The Employee Benefits Security Administration’s investigation stated that UnitedHealthcare had lowered reimbursement rates for out-of-network mental healthcare providers. Due to this policy, the payer reviewed and denied many beneficiaries’ mental healthcare treatment claims.
According to the Department of Labor, UnitedHealthcare also failed to forewarn its beneficiaries and health plans about these restrictions.
As a result, this practice—which the administration traced back as far as 2013—placed an excessive amount of financial burden on beneficiaries by overcharging them, the press release argued. It contradicted the Mental Health Parity and Addiction Equity Act of 2008 (MHPAEA) by creating barriers to mental healthcare services that do not exist for clinical products and services.

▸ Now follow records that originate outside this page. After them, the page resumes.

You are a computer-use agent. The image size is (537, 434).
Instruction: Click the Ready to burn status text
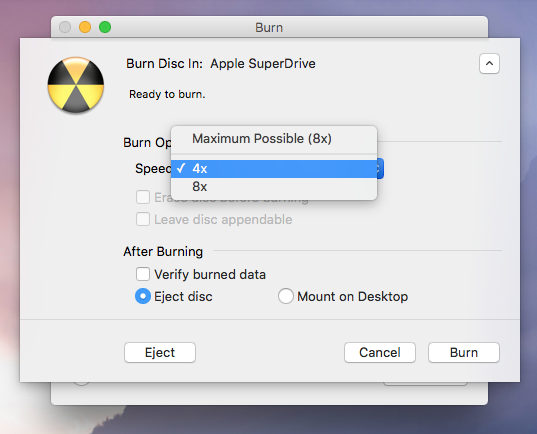click(x=167, y=94)
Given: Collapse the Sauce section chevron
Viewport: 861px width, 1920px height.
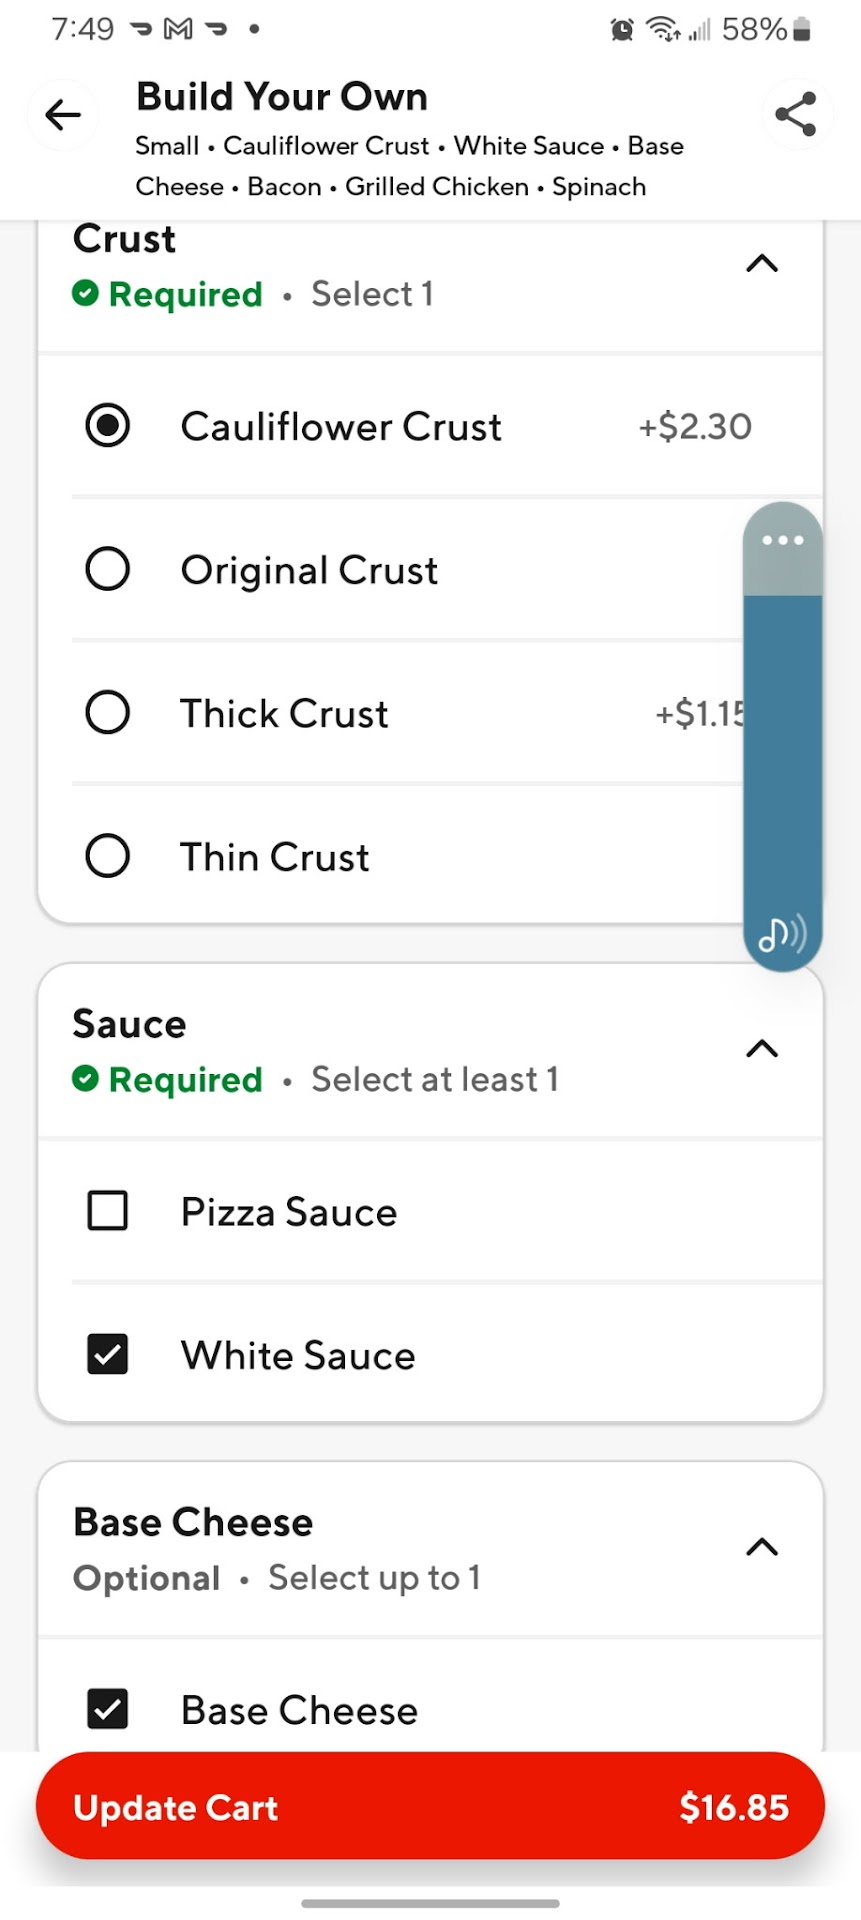Looking at the screenshot, I should tap(762, 1049).
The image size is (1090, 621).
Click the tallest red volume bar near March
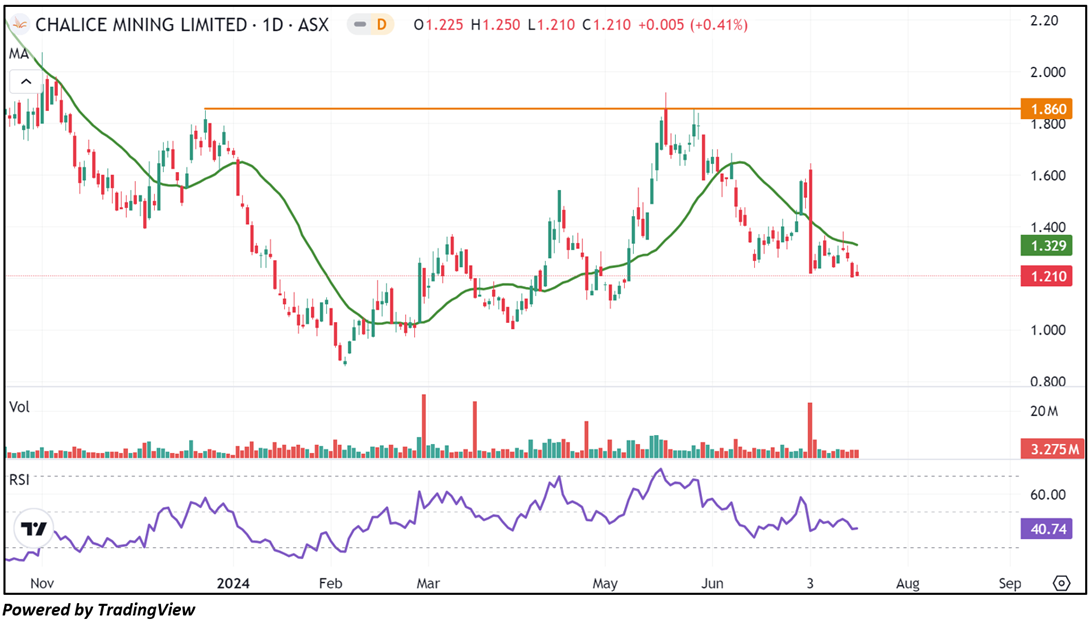click(x=424, y=425)
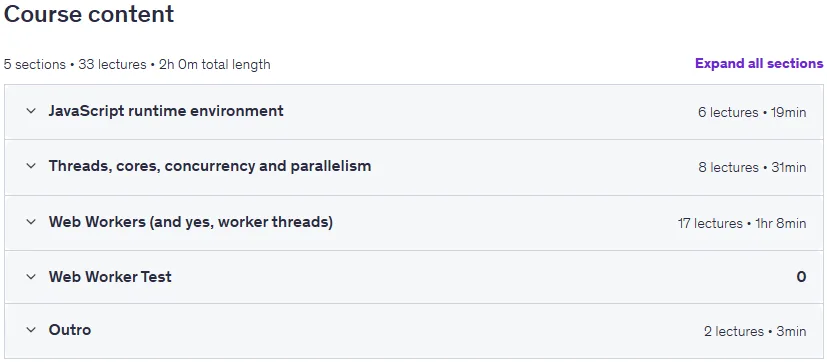Click the Expand all sections link
827x362 pixels.
coord(759,63)
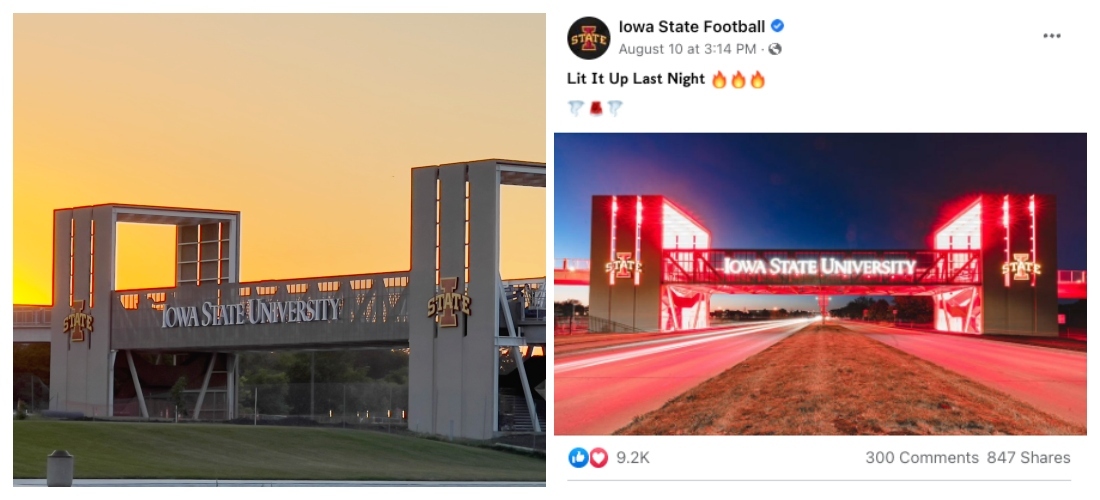Open the Iowa State Football page name

pos(691,27)
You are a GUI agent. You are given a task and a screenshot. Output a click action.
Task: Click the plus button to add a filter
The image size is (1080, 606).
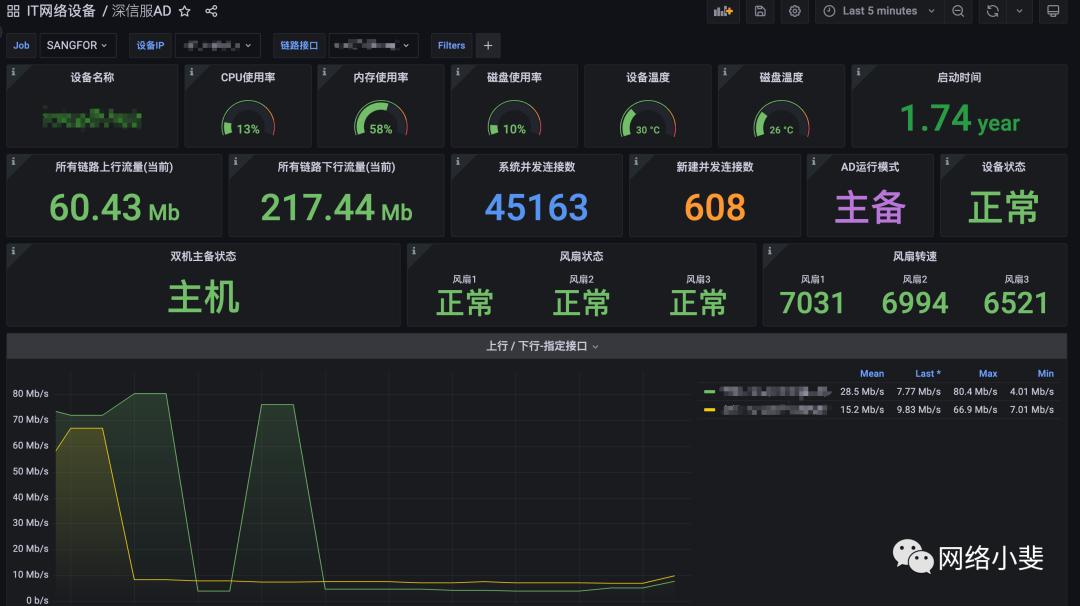point(488,45)
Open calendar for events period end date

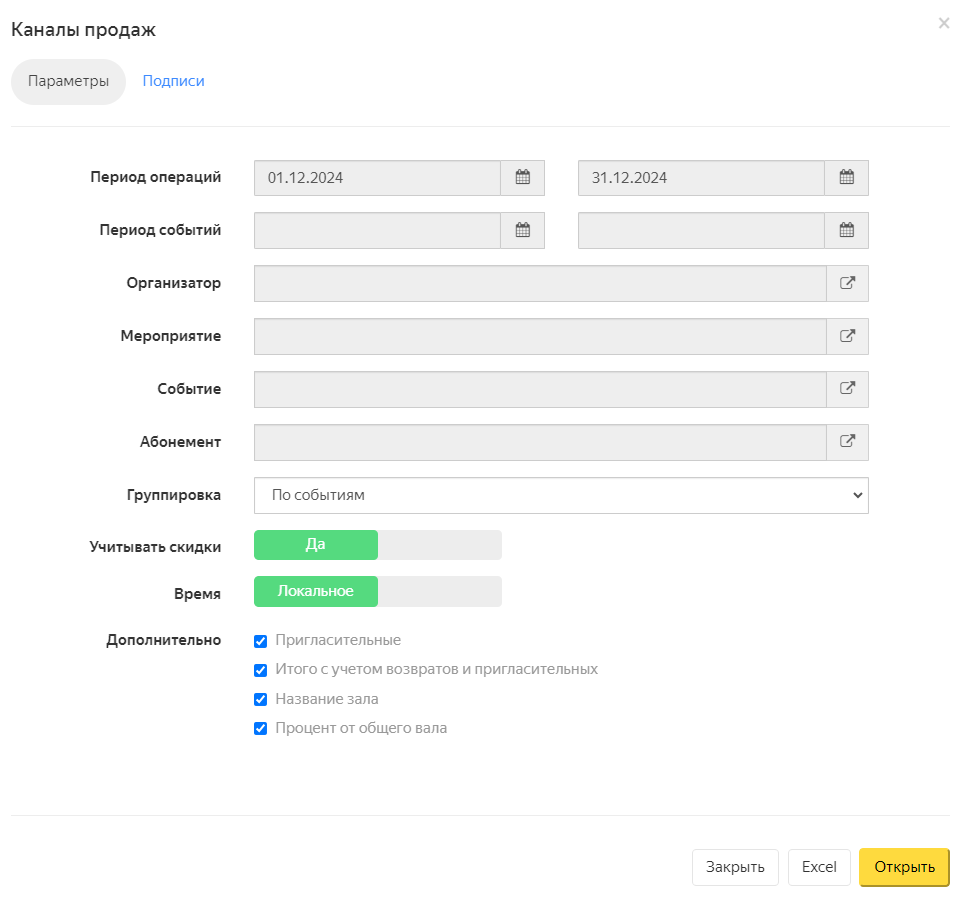846,230
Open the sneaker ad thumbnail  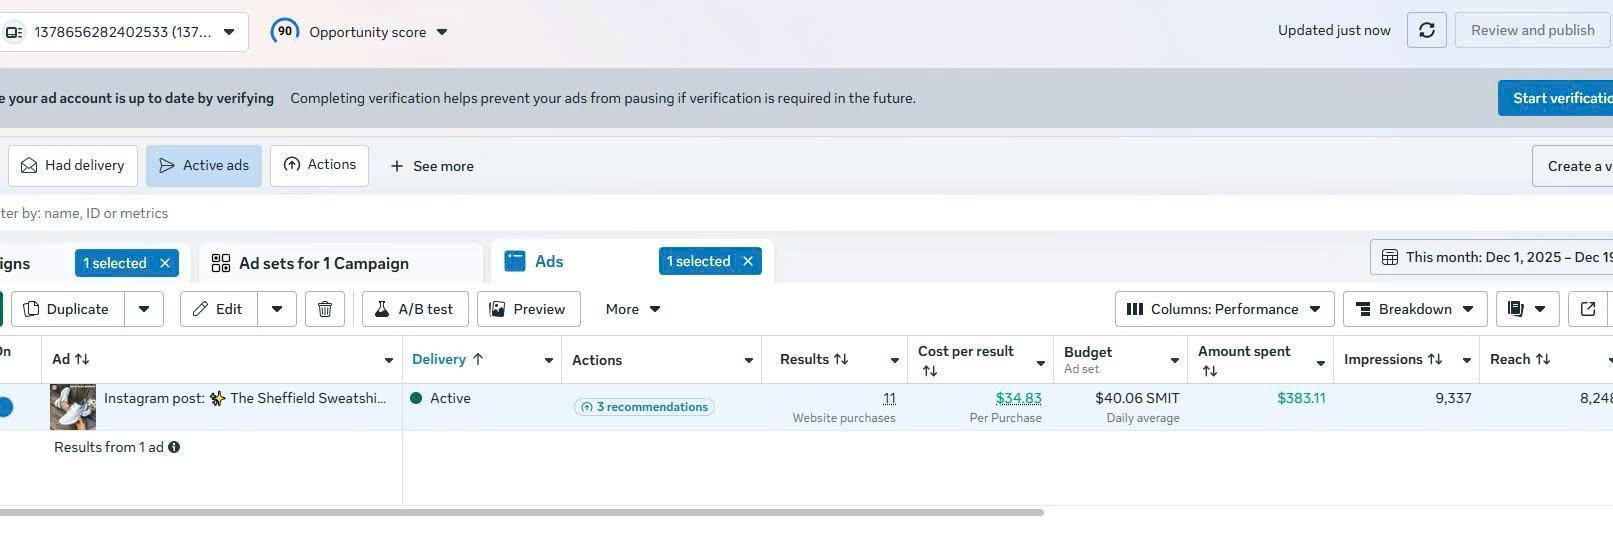pos(73,407)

“Protecting access to mental health and substance use disorder treatment is a priority for the Department of Labor and something I believe in strongly as a person in long-term recovery,” said US Secretary of Labor Marty Walsh. “This settlement provides compensation for many people who were denied full benefits and equitable treatment.”
The Department of Labor offers health insurance plans a self-compliance tool designed to help health insurers ensure compliance with the MHPAEA and the Employee Retirement Income Security Act of 1974 (ERISA), Khawar noted in his statement.
This resource provides definitions of essential parity terminology and outlines eight questions to help health plans assess their own compliance status. Some questions include tips and examples that may elucidate the more complex issues. The self-compliance tool also addresses special rules on classifications.
In the wake of this investigation, UnitedHealthcare has reiterated its own commitment to reimbursement parity.
“We are committed to ensuring all our members have access to care and to reimbursing providers consistent with the terms of the member’s health plan and state and federal rules,” UnitedHealthcare told HealthPayerIntelligence in an emailed statement.
“We are pleased to resolve these issues related to business practices no longer used by the company. As part of our broader commitment to quality care, we continue to support our members with increased access to providers and new ways to get the effective behavioral support they need.”
Previously, United Behavioral Health ran into separate legal issues in 2019 related to parity when defendants argued that the insurer’s behavioral healthcare arm pursued reimbursement terms that conflicted with standards of care.
In fact, the Employee Benefits Security Administration’s 2020 report to Congress referenced this case in one of the five points in its Five-Point Mental Health/Substance Use Disorder Enforcement Evaluation Program. The administration updated its information tracking systems in order to account for parity violations that did not fall under MHPAEA.
Behavioral and mental healthcare parity experts assert that payers need to improve their efforts around reimbursement parity. Studies have shown that lack of reimbursement parity for mental and behavioral healthcare is on the rise.
However, alongside these calls for action, experts recognize that payers do face certain challenges in some areas of compliance. For example, MACPAC’s July 2021 report discovered that non-quantitative treatment data collection can be particularly difficult to assess.
Experts have pointed to four data points that payers can track in order to ensure behavioral and mental healthcare parity within their own companies: the percentage of out-of-network mental and behavioral healthcare claims, in-network rates compared to clinical care, mental and behavioral healthcare services denial rates, and network directory accuracy.